Yes, I know you can fiddle about with the various options, look for the best deals, and hunt down grants. But it’s all a colossal amount of effort. And in my experience, whatever you thought something was going to cost, it will turn out to cost a great deal more. The argument of course is that I’ll have to pay out the £39,625 anyway because of my inefficient old house. Assuming I live till 91! That doesn’t alter the fact that I’d still only see the benefit in 2048.
Fact remains: the only way to live in an ultra energy-efficient house is to build a new one. You can’t stick a 1.21 gW flux capacitor in a Morris Minor and head up to 88mph into the future. It’s just set dressing.
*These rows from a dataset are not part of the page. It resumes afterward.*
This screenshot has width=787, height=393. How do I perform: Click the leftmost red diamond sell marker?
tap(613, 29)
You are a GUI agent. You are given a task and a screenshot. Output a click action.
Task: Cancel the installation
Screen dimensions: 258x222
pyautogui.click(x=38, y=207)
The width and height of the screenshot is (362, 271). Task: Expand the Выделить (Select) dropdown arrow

You might wonder why I bothered with solar panels. That’s easy. The system paid for itself (we had no grants incidentally) within about seven, not 27, years, reduced our grid electricity bill, which is now £15 per month, AND pays us a feed-in-tariff (no longer available of course). Not one of these other energy efficiency initiatives comes close.
I keep thinking of Neil Oliver and his weekly monologues on GB News. His catchphrase is: “Just how stupid do they think we are?”
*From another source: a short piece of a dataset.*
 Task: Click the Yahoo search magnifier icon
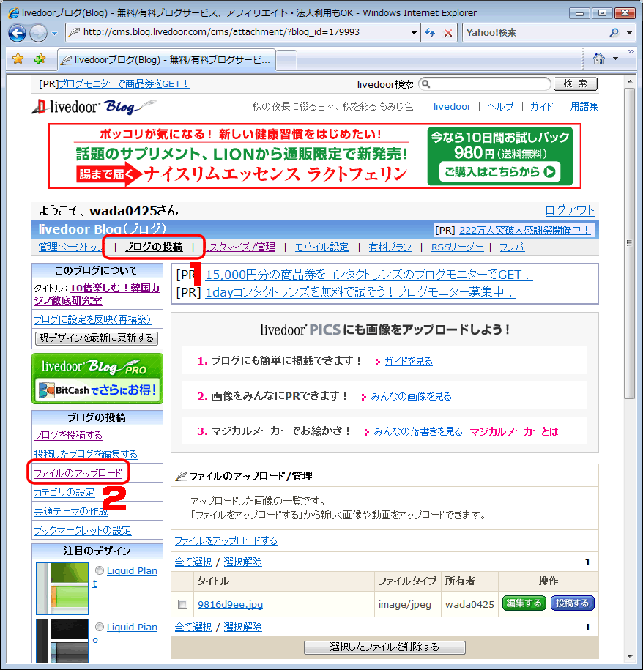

Am I living in a madhouse? Am I missing something? When I was a kid, I read a book called The Magic Faraway Tree by Enid Blyton (no doubt it’s been cancelled now). A cloud would appear at the top of the tree and the characters would climb the tree and enter the world so long as it was there. We seem to be trapped in one of those clouds – temporarily, I hope.
I found this quote in a Carl Sagan book (The Demon-Haunted World) but I bought the 1841 title it originally came from. Nothing could better describe our present insanity:
Every age has its peculiar folly; some scheme, project, or phantasy into which it plunges, spurred on by the love of gain, the necessity of excitement, or the mere force of imitation. Failing in these, it has some madness, to which it is goaded by political or religious causes, or both combined.
Charles Mackay, Extraordinary Popular Delusions and the Madness of Crowds (1841)
So am I going to spend £39,625 so I can rake in the supposed savings in 2048? Not a chance. As a futile gesture it would take some beating. Six of my female neighbours have been widowed in the last three years (no Covid – all cancers and heart disease). Some of their husbands were older than me. Some younger. I’ve lost several friends to lymphoma, bladder cancer, and a brain tumour. My wife had breast cancer last year.
We’re going to enjoy the money or spend it on our various grandchildren. And luckily we have a son who lives in Mexico. If this country goes down the pan in pursuit of its absurd virtue-signalling crusade, we’ll join him there.
See you at the departure gate in Terminal 5.
Stop Press: 10 Downing Street has been placed in Band F for energy efficiency. If the Prime Minister won’t spend money to make his home more energy efficient, why should we?